[R] Transferring R results to word prosessors
Tom Backer Johnsen
backer at psych.uib.no
Thu Feb 9 22:37:26 CET 2006
There has been an incredible number of responses in a short time, with a
number of different suggestions. With hindsight, I must admit I have not
been quite clear, so additional (somewhat lengthy) explanation is needed.
I want to use R in an introductory course on multiple regression (among
other things) starting in two weeks time for students of psychology at my
University. These students are very much used to MS Word, it is in
principle possible to get them to adopt OpenOffice (which I would like to),
but I regard Latex to be out of the question.
One of the things they are drilled on is that they have to produce term
papers etc. based on a template in APA (American Psychological Association)
format. Among other things, this means that the document must be all text
apart from the graphics. Therefore any kind of solution involving pictures
of tables rather than the tables / results as text is out. Same holds for
all kinds of "mixed" output, so combinations of text with PDF
elements. Besides, the tables in R are not that nice in respect to the
formatting.
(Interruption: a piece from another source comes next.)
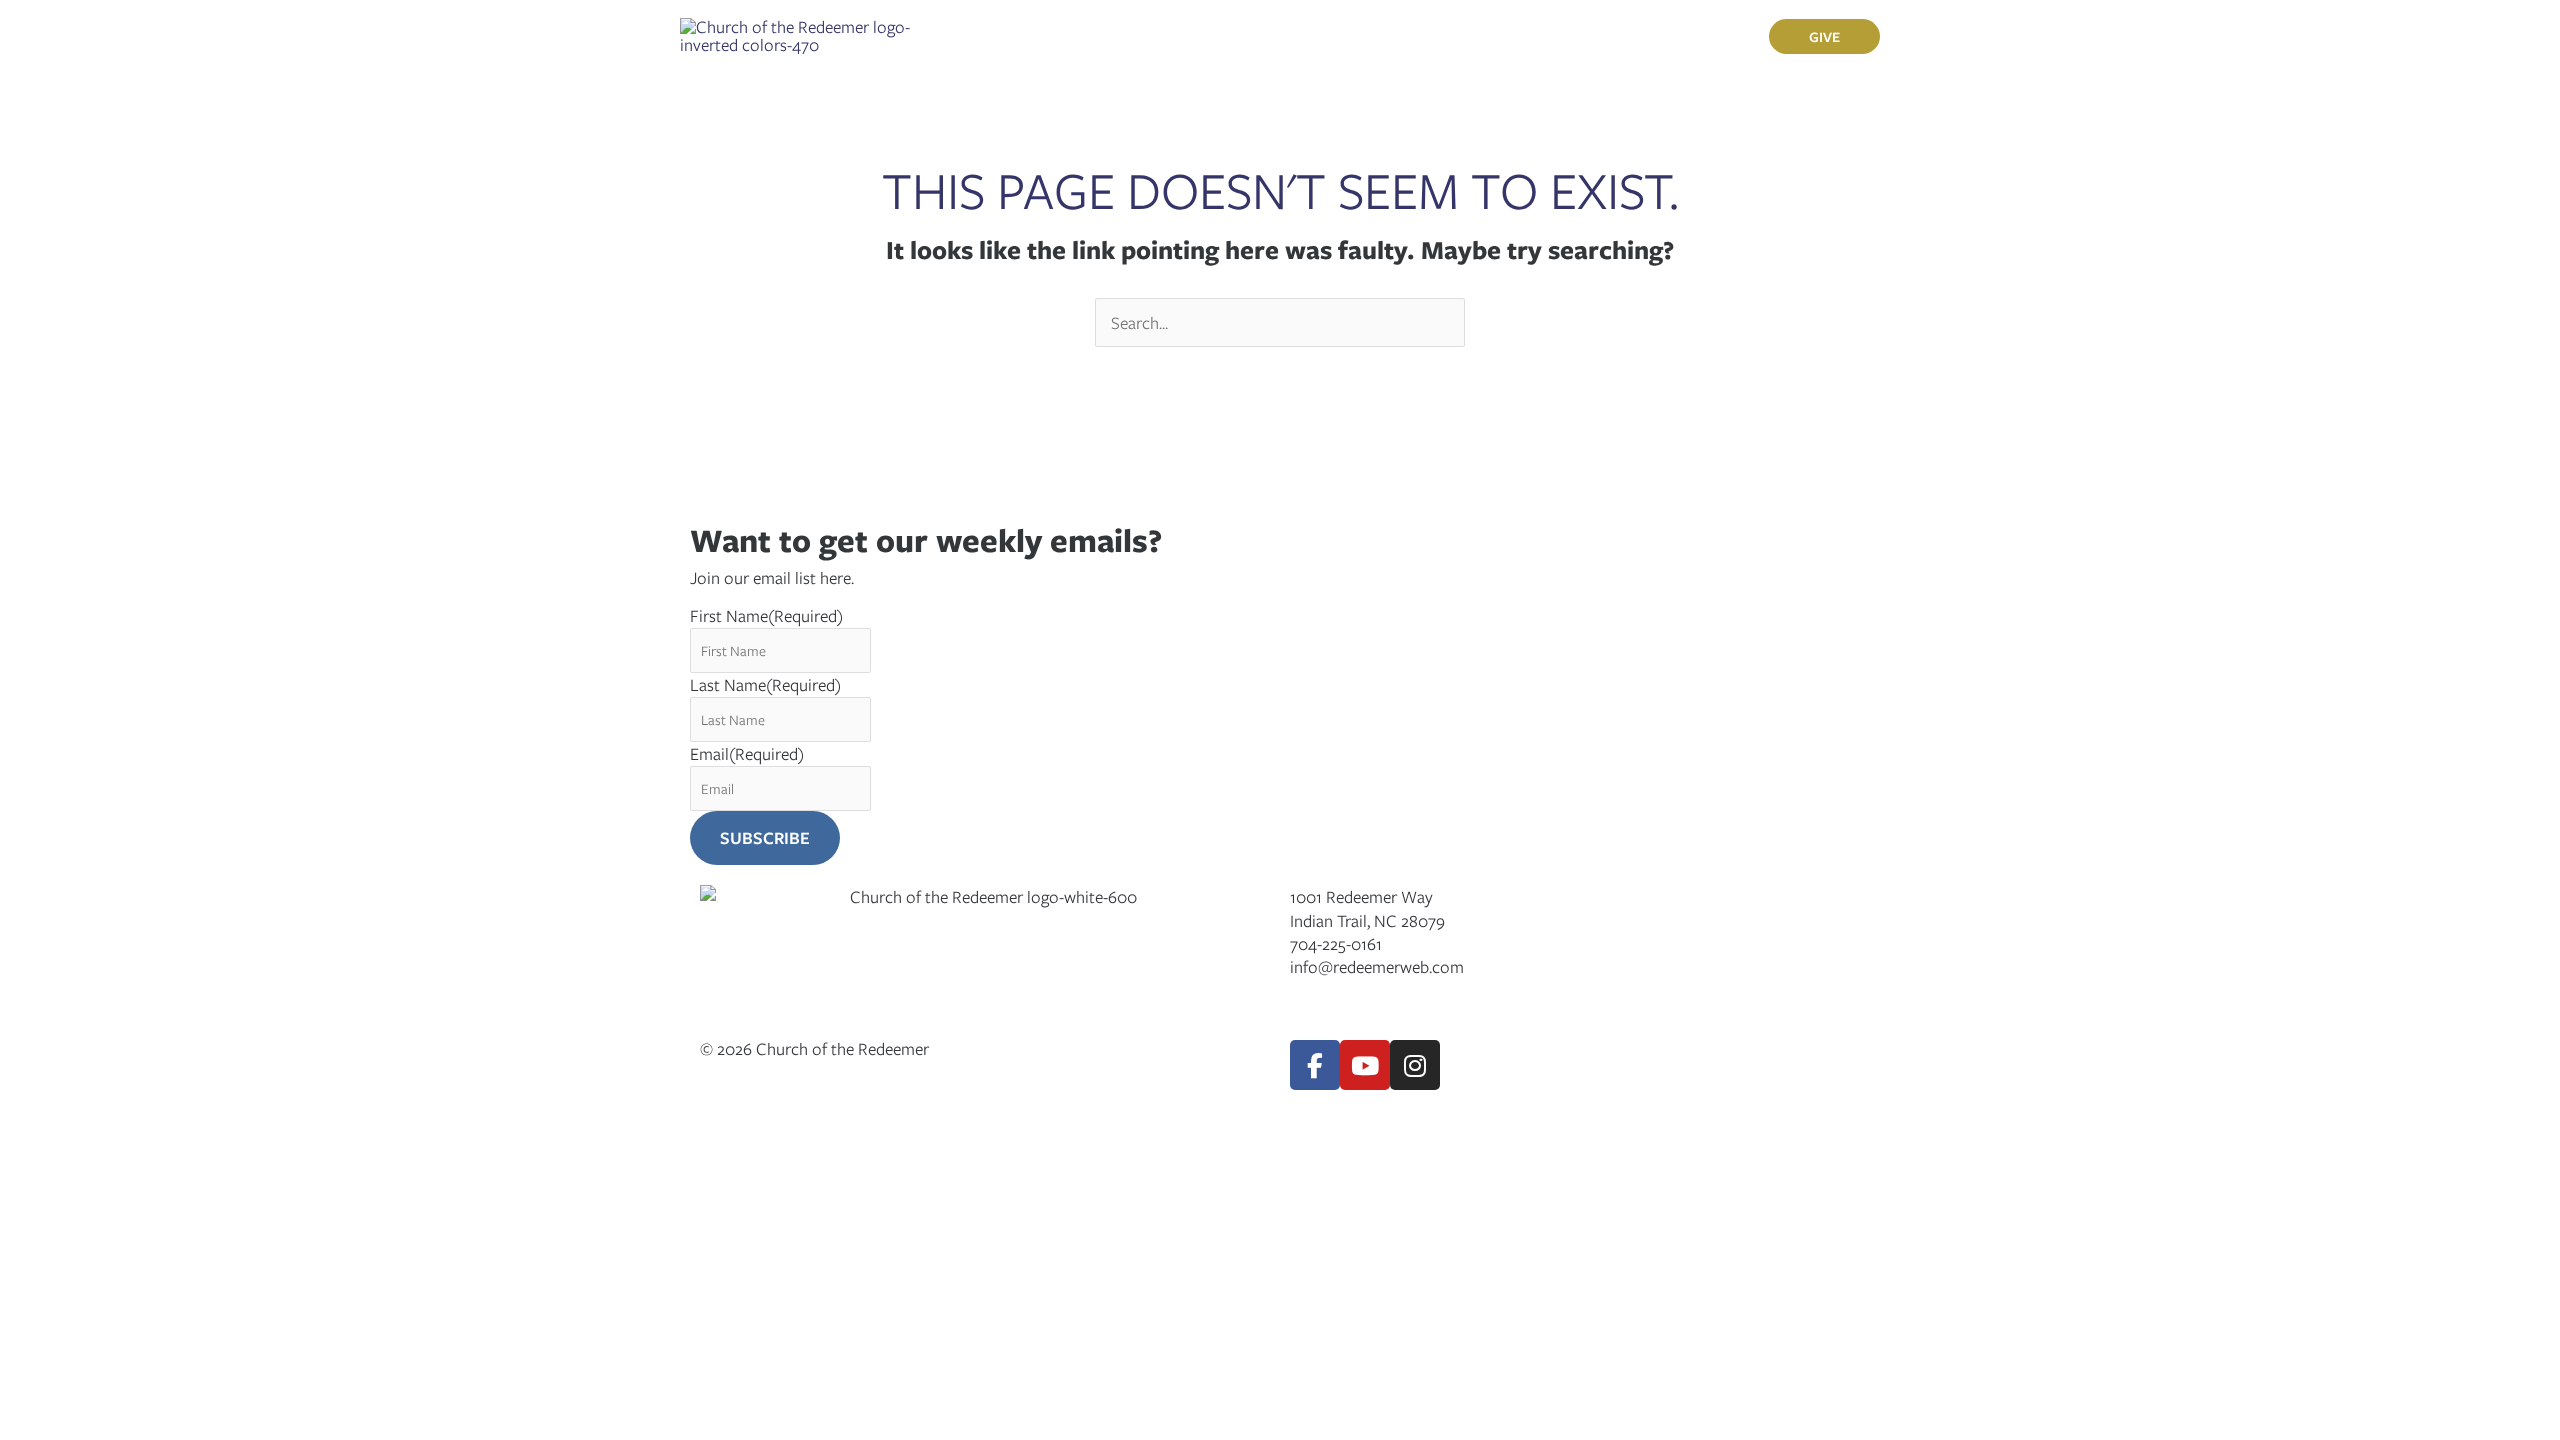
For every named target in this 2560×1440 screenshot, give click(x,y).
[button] (1096, 36)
Since the content is the main thing anyhow, that does not
matter. In most cases, the tables have to be tweaked as least to some
extent. Given my inexperience, it seems that the R2HTML path is so far the
most promising (but for me untried so far)
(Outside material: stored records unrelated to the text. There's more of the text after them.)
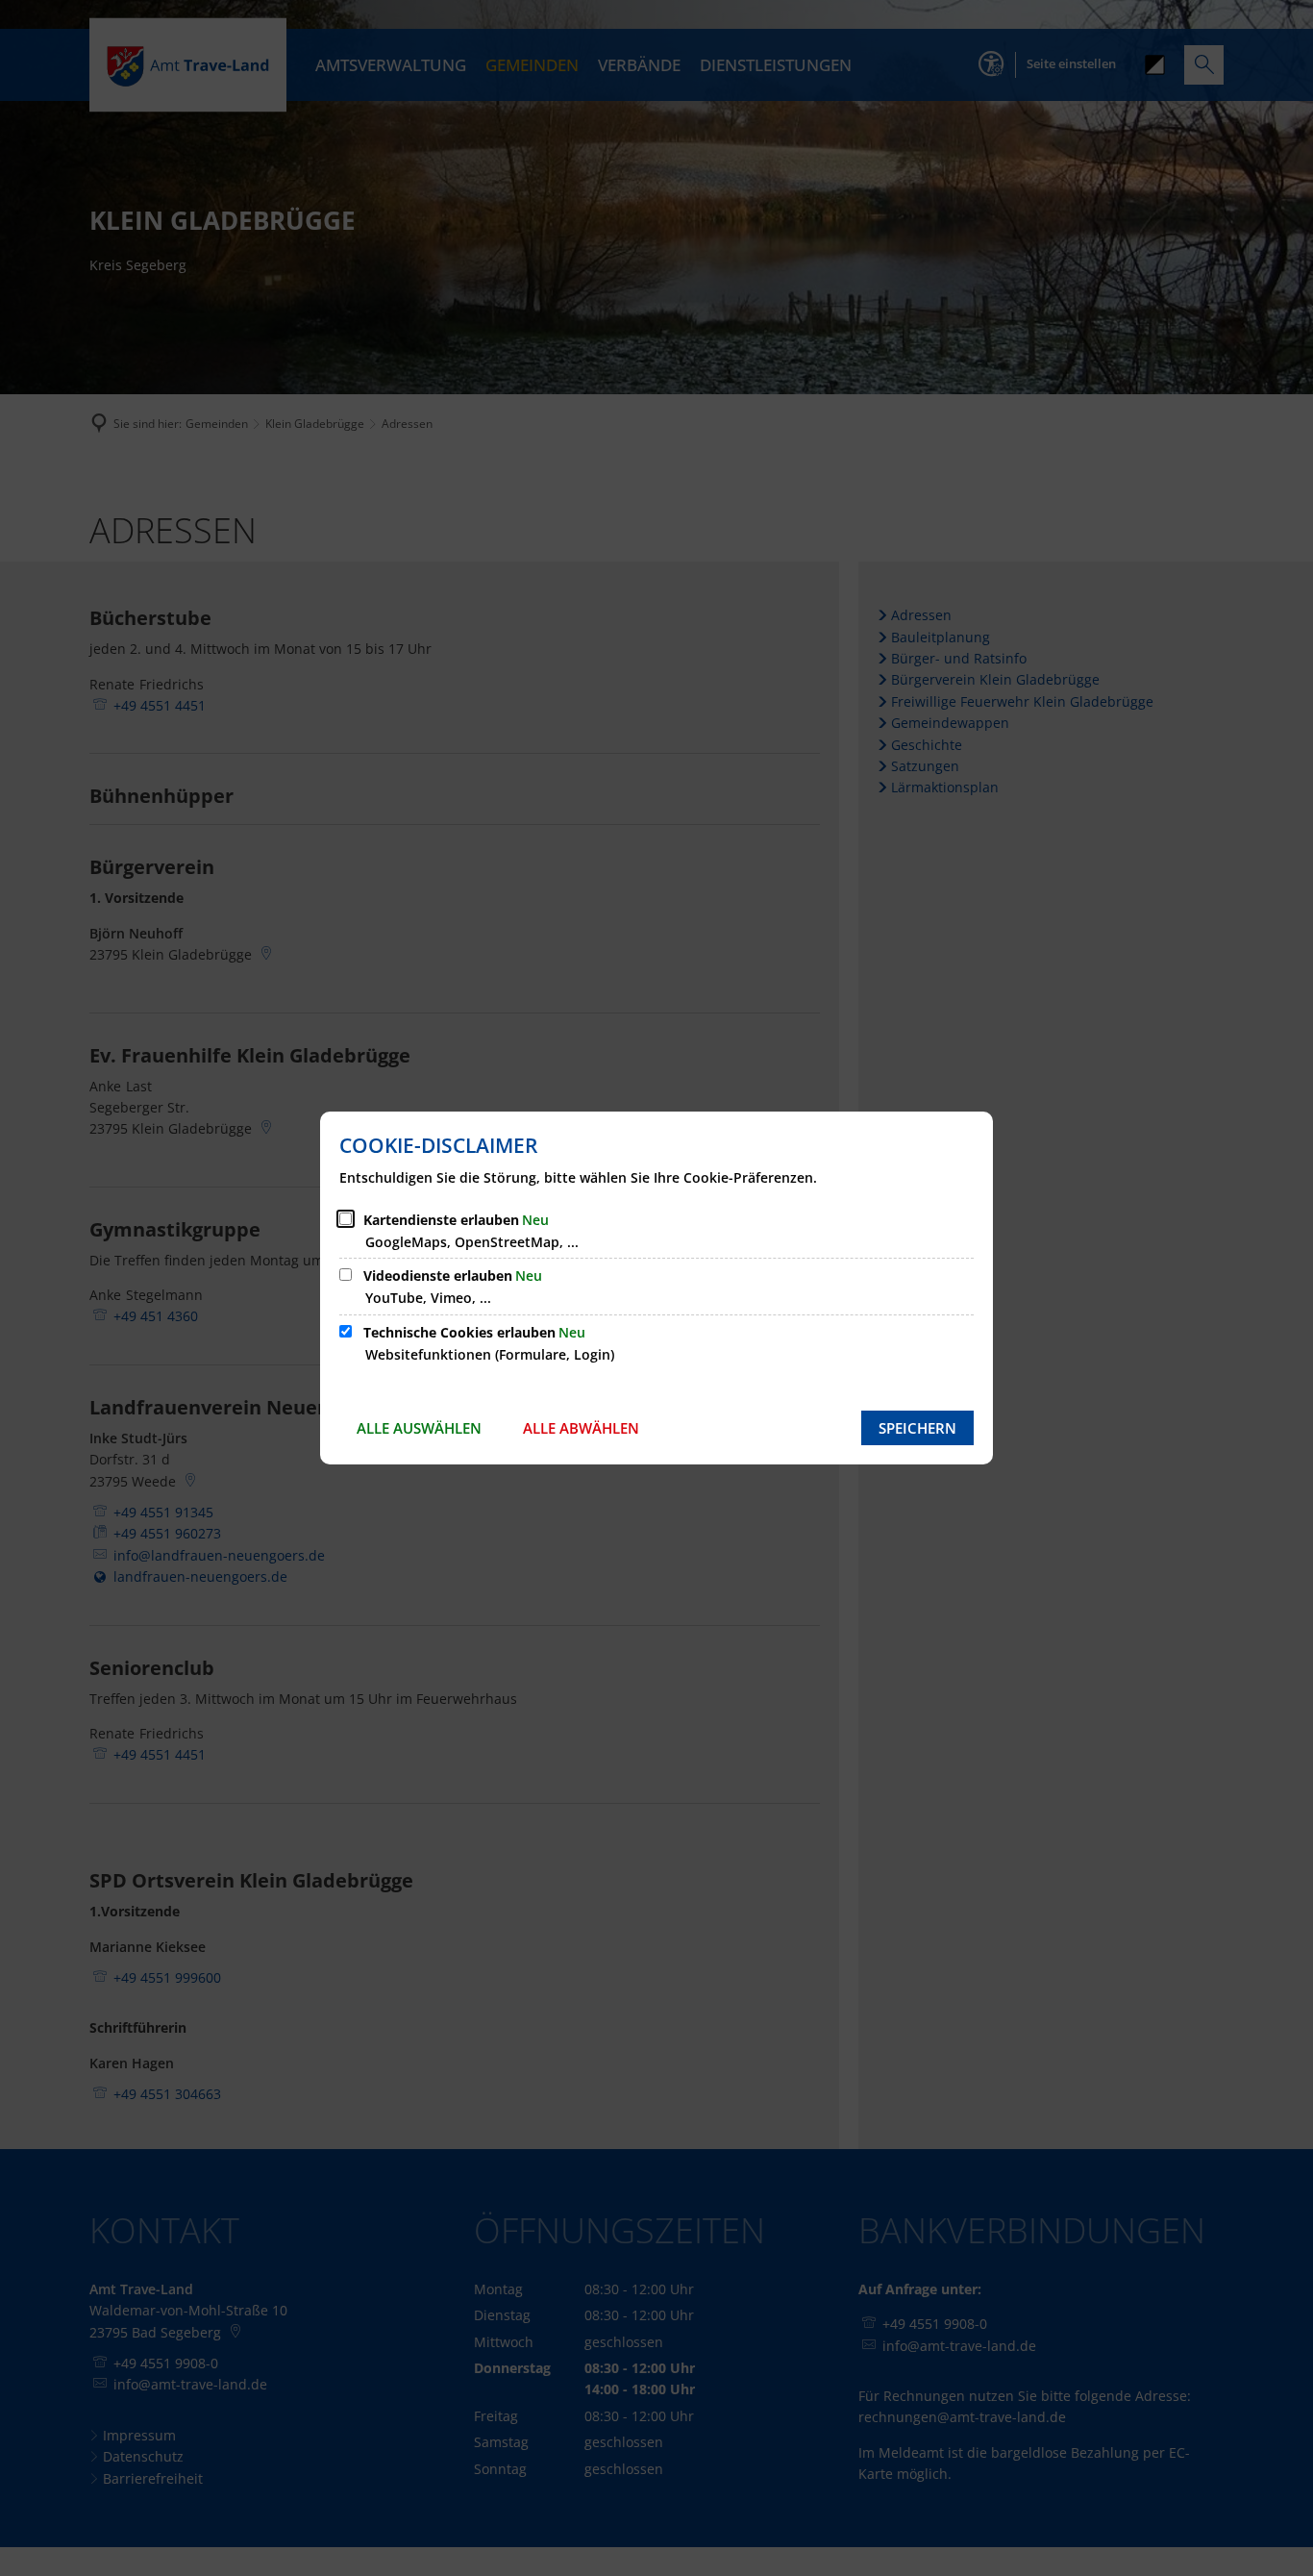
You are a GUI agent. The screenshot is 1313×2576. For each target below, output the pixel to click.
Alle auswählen (419, 1428)
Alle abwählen (581, 1428)
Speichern (917, 1428)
One of the nice things about SPSS and Statistica is that it is VERY easy to
copy and paste output from the program right into the paper / paper. A
commmon trick when using SPSS is to first paste the output into a
spreadsheet (e.g. Excel), and from there into the document. In any case,
the outcome is that the output is a table (not a table in the R sense) in
the document, which may be edited, tweaked, adding borders etc.. So, what
I am looking for is a process starting with output from R (like what is
obtained from the summary(lm (...)) command, the output of a correlation
matrix, or ...) that could end up as a table in MS Word (and probably in
OpenOffice as well) in the smallest number of steps.
For instance, if there was an option in R which had the effect that the
spaces separating things (e.g. the columns in the output of a correlation
matrix or the elements in an ANOVA table) were replaced by tabs, everything
would be very simple. Then, you could (a) paste the output into the
document, and (b) do a simple text-to-table conversion in Word after the
paste. A simple affair with a few simple steps. Ideally, what I want for
me and my students is this or a similar solution to this problem. That
might be a good selling argument for R as well.